Listed records:
** START **

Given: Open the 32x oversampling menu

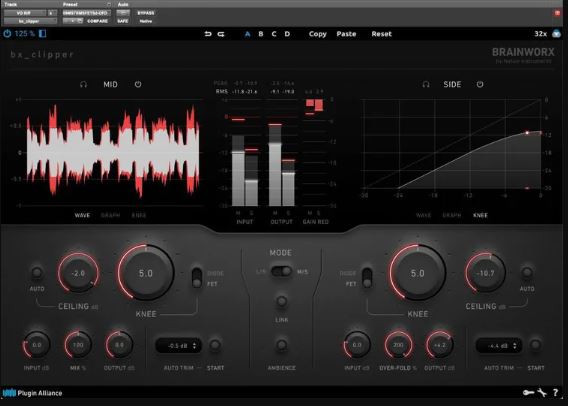Looking at the screenshot, I should click(x=540, y=34).
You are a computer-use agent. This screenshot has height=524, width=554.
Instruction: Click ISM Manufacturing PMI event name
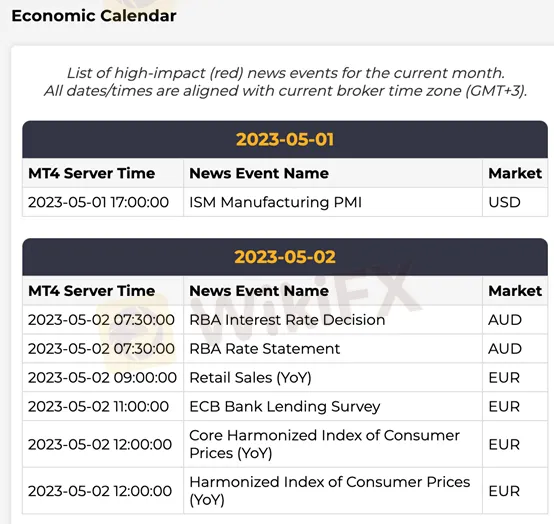[x=275, y=202]
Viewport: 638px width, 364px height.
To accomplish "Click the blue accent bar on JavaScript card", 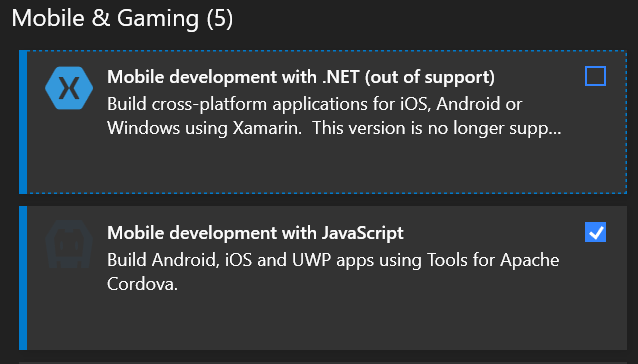I will point(23,278).
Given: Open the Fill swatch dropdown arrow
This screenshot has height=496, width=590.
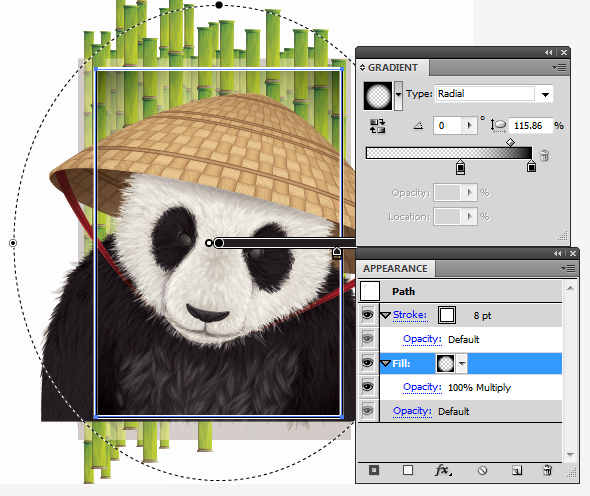Looking at the screenshot, I should (x=462, y=364).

** END **

Task: Print the listing above verbatim, from its first line through the line that contains "[x=275, y=202]", including both ends. Omit the pictures from your output.

Solution:
Given: Open the 32x oversampling menu

Looking at the screenshot, I should click(x=540, y=34).
You are a computer-use agent. This screenshot has height=524, width=554.
Instruction: Click ISM Manufacturing PMI event name
[x=275, y=202]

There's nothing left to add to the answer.